ビジネススクール生活を始める時は、期待と不安で一杯になっているでしょう。どのような授業が待ち受けていて、どのような新しい友人ができるのか。今回は、ビジネススクールの授業と生活で重要な役割を果たすグループワークについてお話します。

グループワークとは

グループワーク

慶應義塾大学ビジネススクールのグループワーク室

ビジネススクールの授業は、日本の大学の授業とは大きく異なります。日本の大学の授業では、先生の話を一方的に聞き、期末のテストで成績が決まることが一般的。一方、ビジネススクールでは、先生と生徒双方向の授業が行われ、宿題をグループで議論・発表し、成績はグループ発表やレポートを中心に、期末テストとともに評価されるのです。このグループ単位で行う議論、発表のことをグループワークといいます。

グループワークを行うグループは、当初は学校側が決めます。6人から8人で1グループが構成されるのが一般的です。グループワークは、学校で用意されているグループワーク室、カフェテリアなどに集まり議論をします。2学期、3学期と進んでくると、授業によってはクラスで好きな相手とグループワークをできる場合もあります。

学校側がグループを決めるのはどうしてか?

学校がグループを決める理由は、学生各自のこれまでのキャリアなどの特徴をあらかじめ知った上で、学校側が様々な特徴を持つ学生を同グループにいれることで、学びの機会を広げるためです。例えば、あなたが女性で経済学部を卒業しファイナンス業界で働いていたのであれば、同じグループのメンバーは男性で理工学部卒業後メーカー勤務していた学生、大学を卒業したばかりの男性といった具合になります。海外のビジネススクールであれば、国籍の分散も考慮にいれられます。
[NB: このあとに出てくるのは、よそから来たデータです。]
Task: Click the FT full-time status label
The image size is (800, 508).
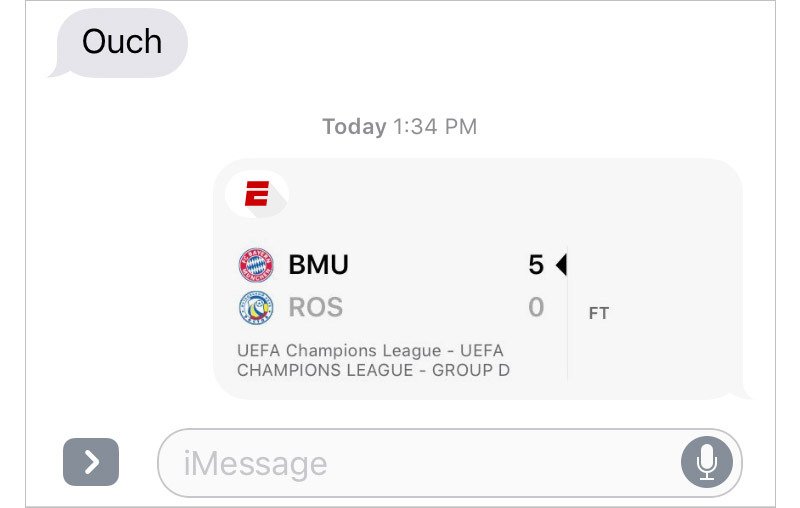Action: pyautogui.click(x=599, y=313)
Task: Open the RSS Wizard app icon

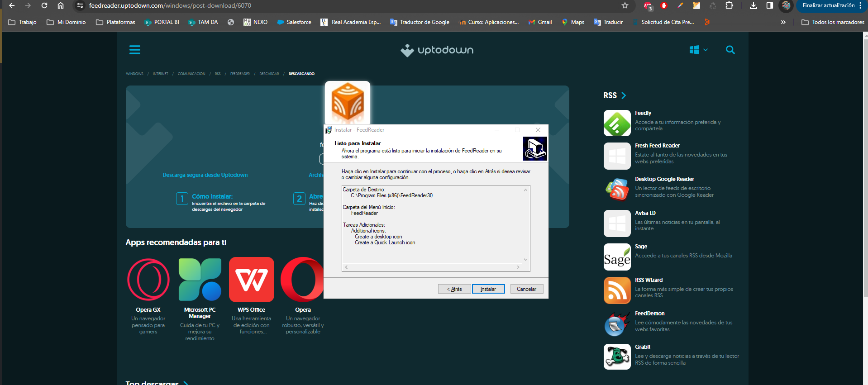Action: pos(617,290)
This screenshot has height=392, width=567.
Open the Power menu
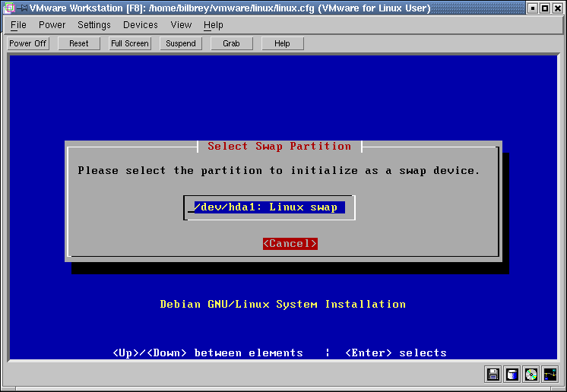(x=52, y=25)
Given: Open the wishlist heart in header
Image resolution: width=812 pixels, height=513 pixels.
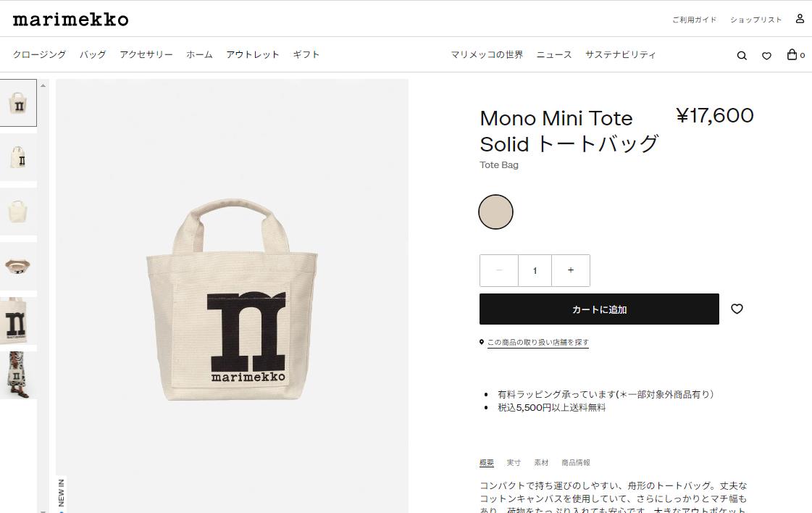Looking at the screenshot, I should 766,56.
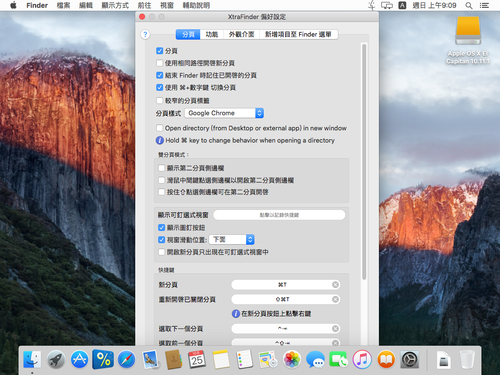Viewport: 500px width, 375px height.
Task: Open System Preferences in the dock
Action: [409, 360]
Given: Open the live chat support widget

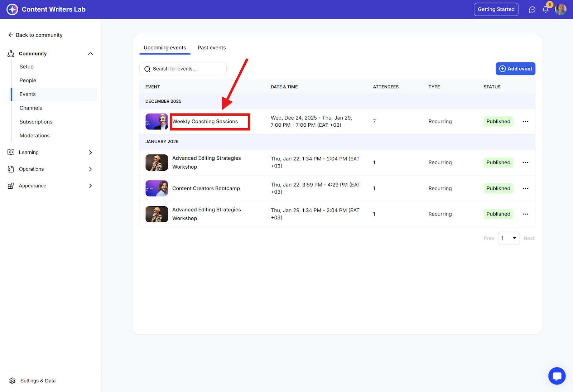Looking at the screenshot, I should point(557,376).
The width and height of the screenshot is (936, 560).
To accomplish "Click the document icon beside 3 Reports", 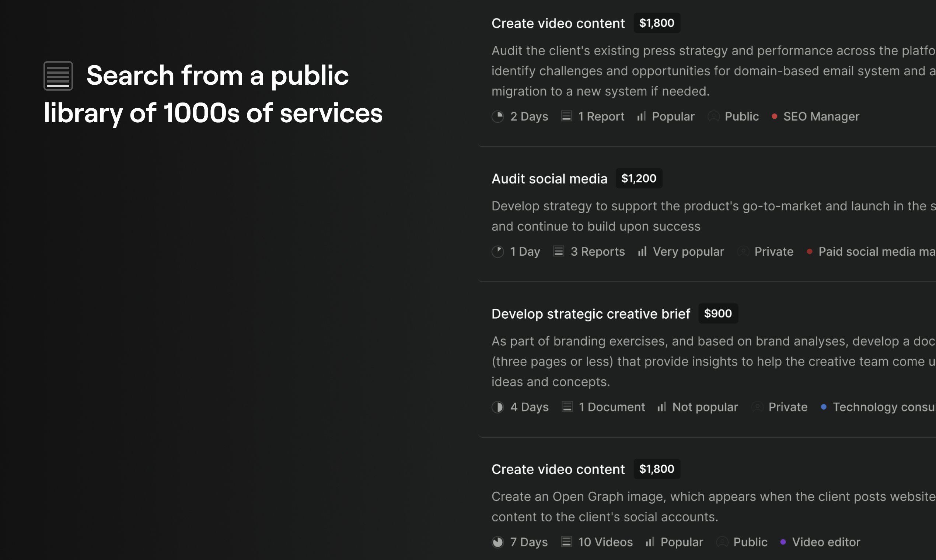I will pos(559,251).
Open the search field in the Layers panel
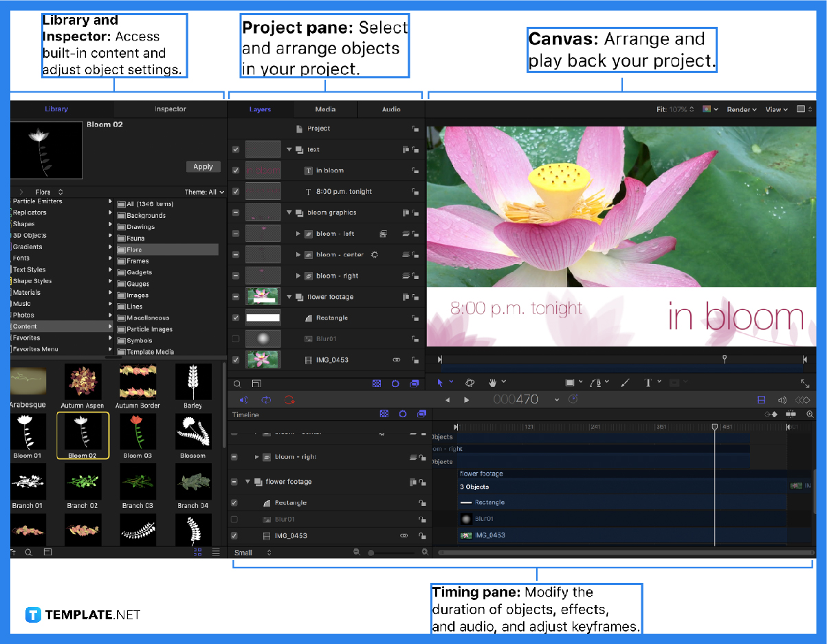This screenshot has width=827, height=644. click(x=237, y=384)
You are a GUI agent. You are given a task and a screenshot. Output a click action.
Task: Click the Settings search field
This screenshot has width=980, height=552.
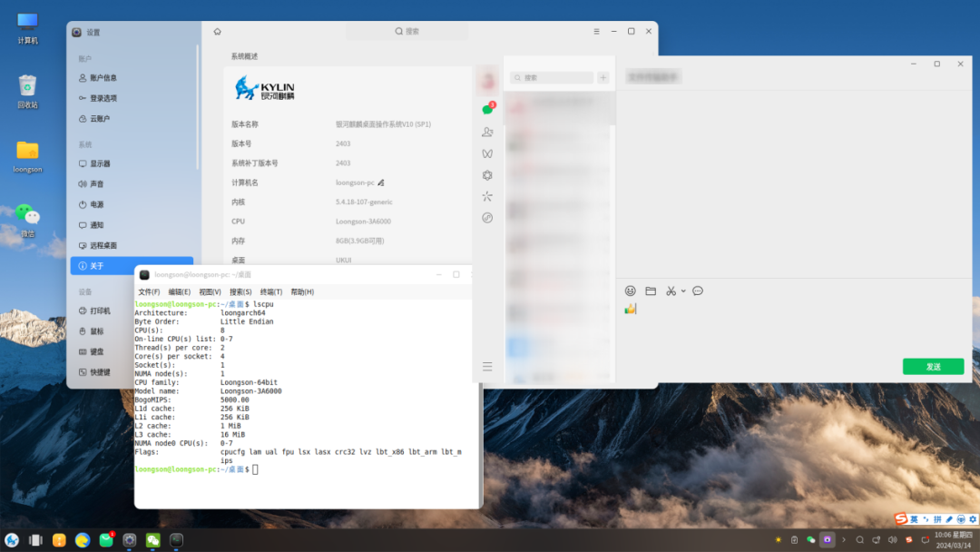[x=407, y=31]
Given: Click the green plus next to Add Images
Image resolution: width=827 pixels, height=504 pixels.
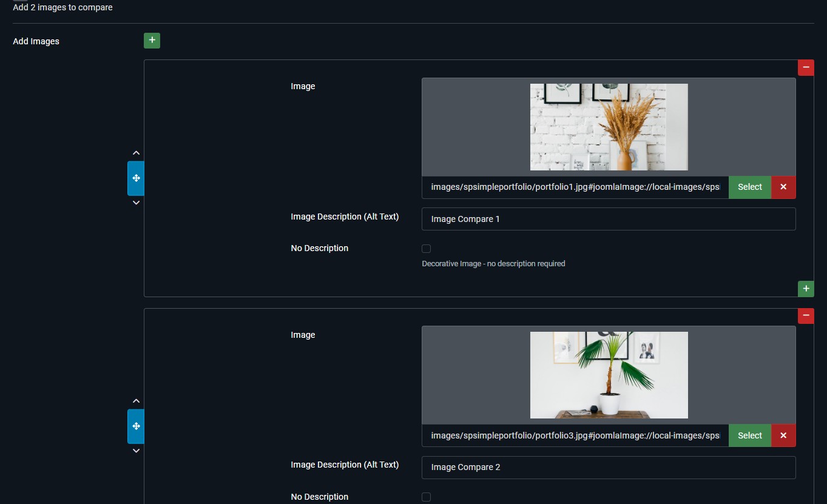Looking at the screenshot, I should click(x=152, y=41).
違うキャリアの人がいると、どのような学びができるのでしょうか。例えば、マーケティングの時間に「繊維業界における新素材の営業方法を考えよ」といったテーマが与えられたとします。あなたがファイナンス出身だとすると、新素材を新たに営業をかけるための予算をどうするかが最初に頭に思い浮かぶのかもしれません。理工学部出身者は、素材がどのように新規性があるのかがポイントと考え戦略を練ることもありえます。一方で、大学を出たばかりの学生は、若者をターゲットにできるかどうかが論点ではないかと言い張るという状況が起こりえます。
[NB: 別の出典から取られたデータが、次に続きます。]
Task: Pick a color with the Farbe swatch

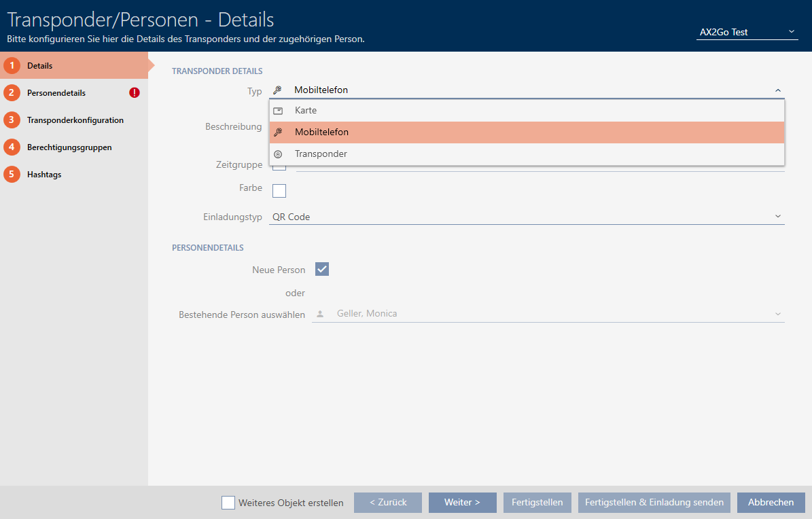Action: [279, 190]
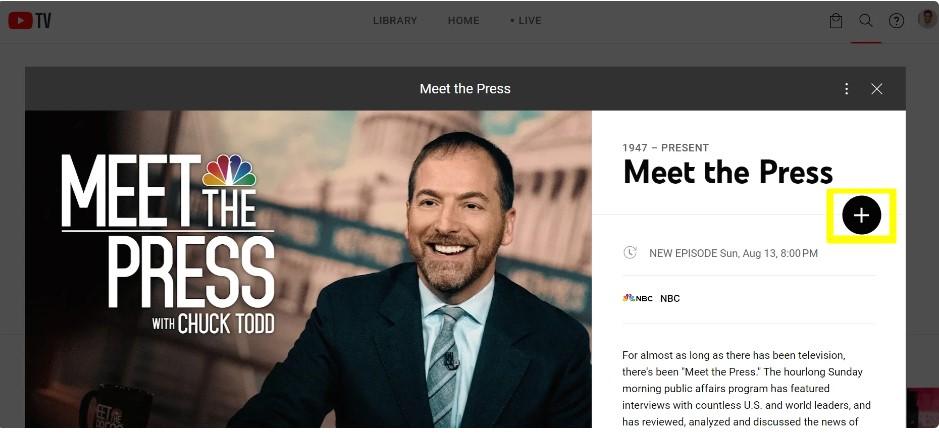Screen dimensions: 939x434
Task: Open the search icon
Action: [866, 20]
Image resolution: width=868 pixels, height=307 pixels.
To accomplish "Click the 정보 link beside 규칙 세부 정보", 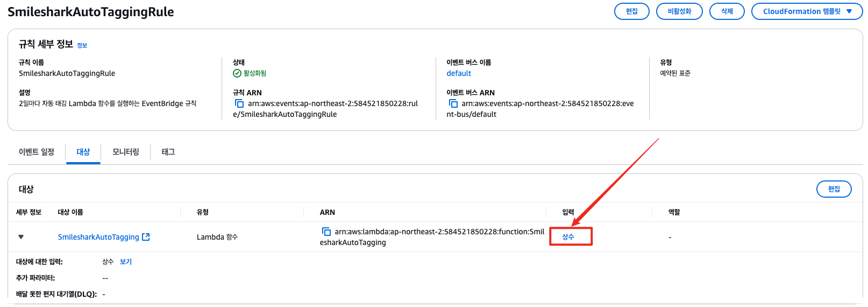I will click(82, 46).
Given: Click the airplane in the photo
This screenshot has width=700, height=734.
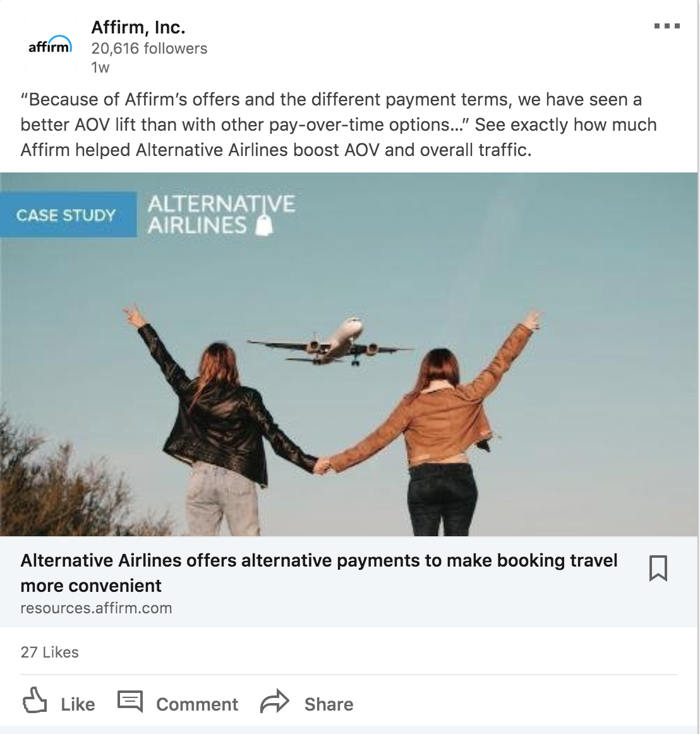Looking at the screenshot, I should click(x=330, y=341).
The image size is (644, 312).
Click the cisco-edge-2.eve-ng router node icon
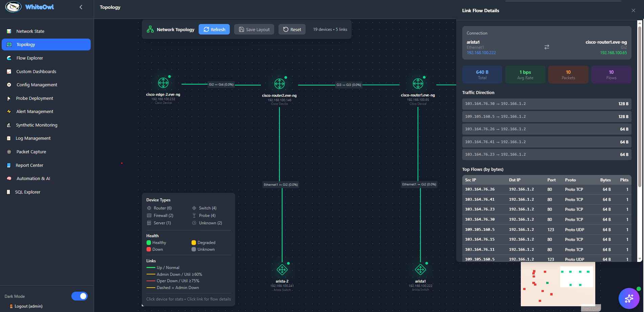(x=163, y=83)
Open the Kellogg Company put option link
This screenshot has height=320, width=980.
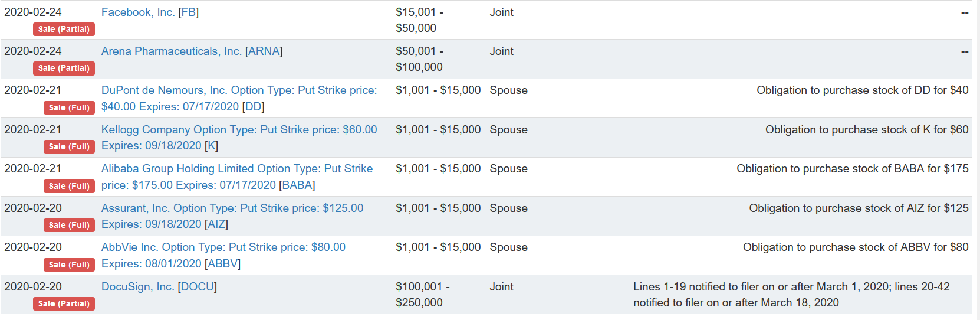[239, 138]
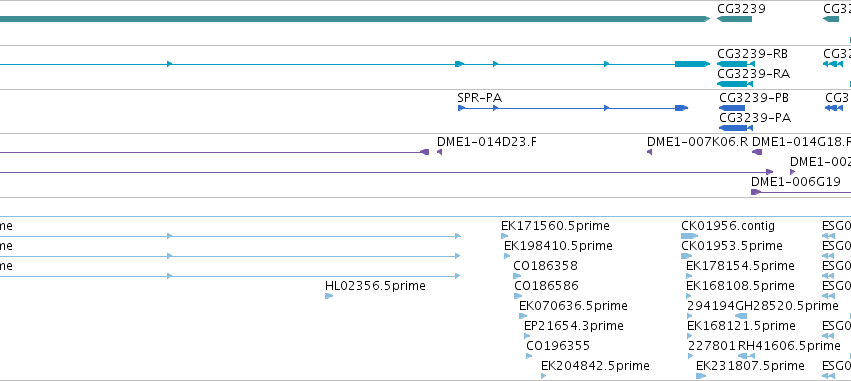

このようにグループの人材の多様性が保たれていると、多様な考え方がグループ出てきて、最初は簡単だと思ったテーマが深みを増していくのです。あなた自身が考えもしなかった論点を学ぶことは、自らの知識の足りないところを知る上でも有効でしょう。こうしたグループでの議論は、あなたがCEOになったり、部をまたがったプロジェクトをまとめる時に直面する課題に近いことに気づくはず。疑似体験です。

ガイドはINSEADで、日本人として日本的な商習慣からの考え方を様々な問題を解くアプローチにすることで、議論を深めることができることに多々気づきました。